The FabFitFun subscription box launched with just 2,000 boxes, but has grown 300 percent annually in the years since. The company closed its Series A funding by raising $80 million in capital and now has a customer base of one million subscribers.
While the growth itself has been satisfying, Kitchens says that the most rewarding part of the process has been the impact that FabFitFun has on the lives of its members. Among the posts in the FFF community forums, the founders have been especially touched by reflections of how meaningful a box has been to a victim of a recent natural disaster, or how the boxes have encouraged people struggling to leave the house because of anxiety and depression to find community among other members.

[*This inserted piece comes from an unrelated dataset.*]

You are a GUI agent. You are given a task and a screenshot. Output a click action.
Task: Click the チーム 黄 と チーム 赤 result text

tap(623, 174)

“We strive to inspire happiness and well-being, and we are seeing lives being changed through this membership,” Kitchens says. “There’s nothing more I can ask for.”
FFF may not have asked to blaze a trail in the world of influencer marketing, but they’ve played a role in doing so, anyway. The practice of getting the word out about a product through social media was new in 2013 when the box launched, and Kitchens thinks the team has been successful with that kind of marketing because of its focus on diversity.
“We don’t just work with super high-end fashion Instagrammers or the popular beauty gurus on YouTube,” Kitchens says. “We really work with a wide variety of women that represent who our members are. Mom-trepreneurs, fitness influencers, and, yes, a lot of different reality stars, but we work with influencers of all different ages, ethnicities, and geographies. We believe our goal is to ensure that our members are being represented with the people we partner with.”
Next time you see your reality TV star of choice showing off their latest FabFitFun box in their Insta story, know that it hasn’t all been glamorous. The FFF founders share that they struggled to get “good brands” on board in the early days, and that it took a lot of unanswered phone calls to get to where they are today. Even with all of the milestones they cite, the trio continues to hustle to give FabFitFun members the best experience through personalization and customer connection. Kitchens herself is in the community interacting with members “night and day.”
The company’s founders want people to know that they do more than ship out subscriptions full of cool products. Members get access to exclusive content, offers, and events, along with a community of women. “It’s a pretty special place that’s hard to describe unless you’re actually in it,” Kitchens says of the community.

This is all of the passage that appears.